What problem is CHAI working on?

Artificial intelligence research is aimed at designing machines that are capable of intelligent behaviour to successfully achieve objectives. The long-term outcome of AI research seems likely to include machines that are more capable than humans across a wide range of objectives and environments.

But if these new machines and systems are more capable than humans — and intrinsically unpredictable by humans — it stands to reason that some could result in negative, perhaps irreversible outcomes for people. In The Precipice, Toby Ord — one of the leading experts on the risks facing humanity (and a cofounder of Giving What We Can) — argues that powerful but misaligned AI is the biggest threat to humanity’s survival this century.

What does CHAI do?

CHAI aims to reorient the foundations of AI research toward the development of provably beneficial systems. Because the meaning of “beneficial” depends on the properties of humans, this inevitably includes elements from the social sciences in addition to AI.

Currently, it is not possible to specify a formula for human values in any form that we know would provably benefit humanity, if that formula were instated as the objective of a powerful AI system. In short, any initial formal specification of human values is bound to be wrong in important ways.

Therefore, much of CHAI's research efforts to date have focused on developing and communicating a new model of AI development, in which AI systems should be uncertain of their objectives, and should defer to humans in light of that uncertainty. This way of formulating objectives stands in contrast to the standard model for AI, in which the AI system's objective is assumed to be known completely and correctly.

CHAI also works on a variety of other problems in the development of provably beneficial AI systems, including:

  • The foundations of rational agency and causality
  • Value alignment and inverse reinforcement learning
  • Human-robot cooperation
  • Multi-agent perspectives and applications
  • Models of bounded or imperfect rationality
  • Adversarial training and testing for machine learning systems
  • Security problems and solutions
  • Transparency and interpretability methods

CHAI’s work so far has involved research, field-building, and thought leadership. It has:

For more information about CHAI’s recent work, see its latest Progress Report.

What information does Giving What We Can have about the cost-effectiveness of CHAI?1.

We previously included CHAI as one of our recommended charities because the impact-focused evaluator Founders Pledge conducted an evaluation highlighting its cost-effectiveness. Other indicators of its cost-effectiveness are its impressive research output and the fact it has received funding from an expert impact-focused grantmaker, Open Philanthropy.

We’ve since updated our recommendations to reflect only organisations recommended by evaluators we’ve looked into as part of our 2023 evaluator investigations; while we expect to soon look into Founders Pledge as part of this more in-depth evaluator research, we haven’t yet.

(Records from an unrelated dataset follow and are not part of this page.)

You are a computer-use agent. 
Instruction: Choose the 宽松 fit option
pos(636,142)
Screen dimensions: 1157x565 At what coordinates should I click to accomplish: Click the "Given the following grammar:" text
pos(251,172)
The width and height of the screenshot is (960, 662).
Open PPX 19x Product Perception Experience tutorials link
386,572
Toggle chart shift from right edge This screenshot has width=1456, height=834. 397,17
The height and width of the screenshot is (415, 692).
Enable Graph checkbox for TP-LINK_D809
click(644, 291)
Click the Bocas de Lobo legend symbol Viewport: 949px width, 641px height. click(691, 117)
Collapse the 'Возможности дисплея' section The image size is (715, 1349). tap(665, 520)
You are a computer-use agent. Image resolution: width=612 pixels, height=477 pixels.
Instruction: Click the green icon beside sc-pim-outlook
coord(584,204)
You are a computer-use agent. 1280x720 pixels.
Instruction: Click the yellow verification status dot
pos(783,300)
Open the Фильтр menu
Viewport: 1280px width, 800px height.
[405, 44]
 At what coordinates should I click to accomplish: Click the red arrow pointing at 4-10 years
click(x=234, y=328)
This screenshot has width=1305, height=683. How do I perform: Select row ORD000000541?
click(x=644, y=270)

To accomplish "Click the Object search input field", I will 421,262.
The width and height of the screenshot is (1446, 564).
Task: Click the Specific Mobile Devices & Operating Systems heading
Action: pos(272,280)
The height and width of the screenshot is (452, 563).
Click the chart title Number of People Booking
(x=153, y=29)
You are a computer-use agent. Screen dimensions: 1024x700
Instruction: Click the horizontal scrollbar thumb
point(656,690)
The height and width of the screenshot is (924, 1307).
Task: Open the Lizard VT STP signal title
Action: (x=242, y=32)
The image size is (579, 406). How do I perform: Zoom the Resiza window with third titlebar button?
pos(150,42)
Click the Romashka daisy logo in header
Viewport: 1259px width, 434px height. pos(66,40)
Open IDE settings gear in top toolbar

As such, we don't currently include CHAI as one of our recommended programs but you can still donate to it via our donation platform.

Please note that GWWC does not evaluate individual charities. Our recommendations are based on the research of third-party, impact-focused charity evaluators our research team has found to be particularly well-suited to help donors do the most good per dollar, according to their recent evaluator investigations. Our other supported programs are those that align with our charitable purpose — they are working on a high-impact problem and take a reasonably promising approach (based on publicly-available information).

At Giving What We Can, we focus on the effectiveness of an organisation's work -- what the organisation is actually doing and whether their programs are making a big difference. Some others in the charity recommendation space focus instead on the ratio of admin costs to program spending, part of what we’ve termed the “overhead myth.” See why overhead isn’t the full story and learn more about our approach to charity evaluation.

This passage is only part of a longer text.